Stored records
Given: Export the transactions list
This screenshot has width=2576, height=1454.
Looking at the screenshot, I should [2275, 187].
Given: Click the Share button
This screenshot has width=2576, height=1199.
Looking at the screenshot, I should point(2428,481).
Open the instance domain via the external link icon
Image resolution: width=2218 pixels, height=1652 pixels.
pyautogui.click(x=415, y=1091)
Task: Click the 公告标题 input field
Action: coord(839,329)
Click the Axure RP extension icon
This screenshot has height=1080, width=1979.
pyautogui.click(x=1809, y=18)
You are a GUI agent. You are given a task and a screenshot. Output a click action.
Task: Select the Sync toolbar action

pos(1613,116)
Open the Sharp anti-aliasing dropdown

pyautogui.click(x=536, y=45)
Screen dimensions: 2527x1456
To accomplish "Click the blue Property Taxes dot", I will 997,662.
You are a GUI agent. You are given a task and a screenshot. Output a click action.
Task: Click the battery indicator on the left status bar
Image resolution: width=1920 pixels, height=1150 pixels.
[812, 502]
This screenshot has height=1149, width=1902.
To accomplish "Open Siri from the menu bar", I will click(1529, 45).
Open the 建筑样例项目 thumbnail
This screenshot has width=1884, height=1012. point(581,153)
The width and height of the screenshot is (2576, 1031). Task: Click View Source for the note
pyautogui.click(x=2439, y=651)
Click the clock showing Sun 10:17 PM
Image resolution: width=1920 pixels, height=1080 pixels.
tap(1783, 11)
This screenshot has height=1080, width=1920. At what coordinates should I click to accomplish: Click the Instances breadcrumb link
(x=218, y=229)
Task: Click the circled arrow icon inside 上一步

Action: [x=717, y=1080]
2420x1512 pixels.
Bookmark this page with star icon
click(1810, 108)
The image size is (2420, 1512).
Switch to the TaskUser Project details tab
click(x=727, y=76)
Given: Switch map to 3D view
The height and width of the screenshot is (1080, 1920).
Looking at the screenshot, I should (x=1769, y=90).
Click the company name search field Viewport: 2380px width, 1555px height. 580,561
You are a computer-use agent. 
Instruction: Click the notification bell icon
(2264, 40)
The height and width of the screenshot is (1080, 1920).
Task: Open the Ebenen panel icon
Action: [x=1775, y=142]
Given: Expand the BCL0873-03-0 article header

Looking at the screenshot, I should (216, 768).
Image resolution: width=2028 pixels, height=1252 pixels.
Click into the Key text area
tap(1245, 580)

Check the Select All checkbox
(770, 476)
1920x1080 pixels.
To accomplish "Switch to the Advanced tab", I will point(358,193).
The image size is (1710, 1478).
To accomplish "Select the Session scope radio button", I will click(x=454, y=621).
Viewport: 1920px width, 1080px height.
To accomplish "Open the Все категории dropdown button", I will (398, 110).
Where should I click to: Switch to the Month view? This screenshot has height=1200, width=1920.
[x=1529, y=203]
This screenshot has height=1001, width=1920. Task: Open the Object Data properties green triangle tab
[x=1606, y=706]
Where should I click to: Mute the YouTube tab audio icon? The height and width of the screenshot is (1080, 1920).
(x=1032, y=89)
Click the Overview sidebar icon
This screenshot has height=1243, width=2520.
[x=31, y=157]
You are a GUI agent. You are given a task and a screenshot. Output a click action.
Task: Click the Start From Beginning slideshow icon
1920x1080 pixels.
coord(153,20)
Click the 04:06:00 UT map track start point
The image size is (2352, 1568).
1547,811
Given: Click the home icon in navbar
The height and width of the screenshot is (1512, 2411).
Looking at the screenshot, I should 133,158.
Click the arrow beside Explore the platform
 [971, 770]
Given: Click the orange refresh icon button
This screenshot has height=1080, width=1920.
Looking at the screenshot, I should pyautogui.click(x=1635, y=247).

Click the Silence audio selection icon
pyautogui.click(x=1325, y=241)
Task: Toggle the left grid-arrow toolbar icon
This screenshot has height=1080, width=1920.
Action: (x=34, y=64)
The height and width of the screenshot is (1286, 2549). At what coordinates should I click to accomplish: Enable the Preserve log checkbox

__TASK INSTRUCTIONS__: After reading the entries, reproduce every one of them exactly.

__TASK OUTPUT__:
Given: Export the transactions list
This screenshot has width=2576, height=1454.
Looking at the screenshot, I should [2275, 187].
Given: Click the Share button
This screenshot has width=2576, height=1199.
Looking at the screenshot, I should point(2428,481).
Open the instance domain via the external link icon
Image resolution: width=2218 pixels, height=1652 pixels.
pyautogui.click(x=415, y=1091)
Task: Click the 公告标题 input field
Action: coord(839,329)
Click the Axure RP extension icon
This screenshot has height=1080, width=1979.
pyautogui.click(x=1809, y=18)
You are a GUI agent. You are given a task and a screenshot. Output a click action.
Task: Select the Sync toolbar action

pos(1613,116)
Open the Sharp anti-aliasing dropdown

pyautogui.click(x=536, y=45)
Screen dimensions: 2527x1456
To accomplish "Click the blue Property Taxes dot", I will 997,662.
You are a GUI agent. You are given a task and a screenshot. Output a click action.
Task: Click the battery indicator on the left status bar
Image resolution: width=1920 pixels, height=1150 pixels.
[812, 502]
This screenshot has height=1149, width=1902.
To accomplish "Open Siri from the menu bar", I will click(1529, 45).
Open the 建筑样例项目 thumbnail
This screenshot has width=1884, height=1012. point(581,153)
The width and height of the screenshot is (2576, 1031). Task: Click View Source for the note
pyautogui.click(x=2439, y=651)
Click the clock showing Sun 10:17 PM
Image resolution: width=1920 pixels, height=1080 pixels.
tap(1783, 11)
This screenshot has height=1080, width=1920. At what coordinates should I click to accomplish: Click the Instances breadcrumb link
(x=218, y=229)
Task: Click the circled arrow icon inside 上一步

Action: [x=717, y=1080]
2420x1512 pixels.
Bookmark this page with star icon
click(1810, 108)
The image size is (2420, 1512).
Switch to the TaskUser Project details tab
click(x=727, y=76)
Given: Switch map to 3D view
The height and width of the screenshot is (1080, 1920).
Looking at the screenshot, I should (x=1769, y=90).
Click the company name search field Viewport: 2380px width, 1555px height. 580,561
You are a computer-use agent. 
Instruction: Click the notification bell icon
(2264, 40)
The height and width of the screenshot is (1080, 1920).
Task: Open the Ebenen panel icon
Action: [x=1775, y=142]
Given: Expand the BCL0873-03-0 article header

Looking at the screenshot, I should (216, 768).
Image resolution: width=2028 pixels, height=1252 pixels.
Click into the Key text area
tap(1245, 580)

Check the Select All checkbox
(770, 476)
1920x1080 pixels.
To accomplish "Switch to the Advanced tab", I will point(358,193).
The image size is (1710, 1478).
To accomplish "Select the Session scope radio button", I will click(x=454, y=621).
Viewport: 1920px width, 1080px height.
To accomplish "Open the Все категории dropdown button", I will (398, 110).
Where should I click to: Switch to the Month view? This screenshot has height=1200, width=1920.
[x=1529, y=203]
This screenshot has height=1001, width=1920. Task: Open the Object Data properties green triangle tab
[x=1606, y=706]
Where should I click to: Mute the YouTube tab audio icon? The height and width of the screenshot is (1080, 1920).
(x=1032, y=89)
Click the Overview sidebar icon
This screenshot has height=1243, width=2520.
[x=31, y=157]
You are a GUI agent. You are given a task and a screenshot. Output a click action.
Task: Click the Start From Beginning slideshow icon
1920x1080 pixels.
coord(153,20)
Click the 04:06:00 UT map track start point
The image size is (2352, 1568).
1547,811
Given: Click the home icon in navbar
The height and width of the screenshot is (1512, 2411).
Looking at the screenshot, I should 133,158.
Click the arrow beside Explore the platform
 [971, 770]
Given: Click the orange refresh icon button
This screenshot has height=1080, width=1920.
Looking at the screenshot, I should pyautogui.click(x=1635, y=247).

Click the Silence audio selection icon
pyautogui.click(x=1325, y=241)
Task: Toggle the left grid-arrow toolbar icon
This screenshot has height=1080, width=1920.
Action: (x=34, y=64)
The height and width of the screenshot is (1286, 2549). At what coordinates should I click to accomplish: Enable the Preserve log checkbox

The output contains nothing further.